**Prompt**. All entries below are to be copied precisely as they appear.

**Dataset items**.
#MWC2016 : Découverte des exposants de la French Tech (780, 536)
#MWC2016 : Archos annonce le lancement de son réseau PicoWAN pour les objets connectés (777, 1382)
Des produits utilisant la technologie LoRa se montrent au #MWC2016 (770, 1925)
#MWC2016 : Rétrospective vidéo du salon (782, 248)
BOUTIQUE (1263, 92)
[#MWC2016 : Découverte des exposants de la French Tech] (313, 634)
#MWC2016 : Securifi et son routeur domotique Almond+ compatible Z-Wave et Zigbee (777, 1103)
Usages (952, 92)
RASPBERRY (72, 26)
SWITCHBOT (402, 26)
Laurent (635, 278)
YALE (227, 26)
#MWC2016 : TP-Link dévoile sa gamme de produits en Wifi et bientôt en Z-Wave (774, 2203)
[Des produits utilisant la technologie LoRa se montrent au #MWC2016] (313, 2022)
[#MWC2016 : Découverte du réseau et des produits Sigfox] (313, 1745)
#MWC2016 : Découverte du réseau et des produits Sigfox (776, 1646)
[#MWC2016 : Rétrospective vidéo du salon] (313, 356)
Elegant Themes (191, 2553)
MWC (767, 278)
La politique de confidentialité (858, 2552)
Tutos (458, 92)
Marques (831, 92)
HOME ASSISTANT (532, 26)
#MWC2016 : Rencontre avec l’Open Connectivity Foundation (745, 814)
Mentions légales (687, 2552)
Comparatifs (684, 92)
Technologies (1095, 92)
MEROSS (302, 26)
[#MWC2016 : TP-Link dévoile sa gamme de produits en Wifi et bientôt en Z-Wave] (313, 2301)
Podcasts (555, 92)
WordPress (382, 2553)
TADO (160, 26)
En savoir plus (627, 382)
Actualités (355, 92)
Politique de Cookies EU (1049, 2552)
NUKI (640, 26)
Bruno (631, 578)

**Result of the exercise**.
#MWC2016 : Découverte des exposants de la French Tech (780, 536)
#MWC2016 : Archos annonce le lancement de son réseau PicoWAN pour les objets connectés (777, 1382)
Des produits utilisant la technologie LoRa se montrent au #MWC2016 (770, 1925)
#MWC2016 : Rétrospective vidéo du salon (782, 248)
BOUTIQUE (1263, 92)
[#MWC2016 : Découverte des exposants de la French Tech] (313, 634)
#MWC2016 : Securifi et son routeur domotique Almond+ compatible Z-Wave et Zigbee (777, 1103)
Usages (952, 92)
RASPBERRY (72, 26)
SWITCHBOT (402, 26)
Laurent (635, 278)
YALE (227, 26)
#MWC2016 : TP-Link dévoile sa gamme de produits en Wifi et bientôt en Z-Wave (774, 2203)
[Des produits utilisant la technologie LoRa se montrent au #MWC2016] (313, 2022)
[#MWC2016 : Découverte du réseau et des produits Sigfox] (313, 1745)
#MWC2016 : Découverte du réseau et des produits Sigfox (776, 1646)
[#MWC2016 : Rétrospective vidéo du salon] (313, 356)
Elegant Themes (191, 2553)
MWC (767, 278)
La politique de confidentialité (858, 2552)
Tutos (458, 92)
Marques (831, 92)
HOME ASSISTANT (532, 26)
#MWC2016 : Rencontre avec l’Open Connectivity Foundation (745, 814)
Mentions légales (687, 2552)
Comparatifs (684, 92)
Technologies (1095, 92)
MEROSS (302, 26)
[#MWC2016 : TP-Link dévoile sa gamme de produits en Wifi et bientôt en Z-Wave] (313, 2301)
Podcasts (555, 92)
WordPress (382, 2553)
TADO (160, 26)
En savoir plus (627, 382)
Actualités (355, 92)
Politique de Cookies EU (1049, 2552)
NUKI (640, 26)
Bruno (631, 578)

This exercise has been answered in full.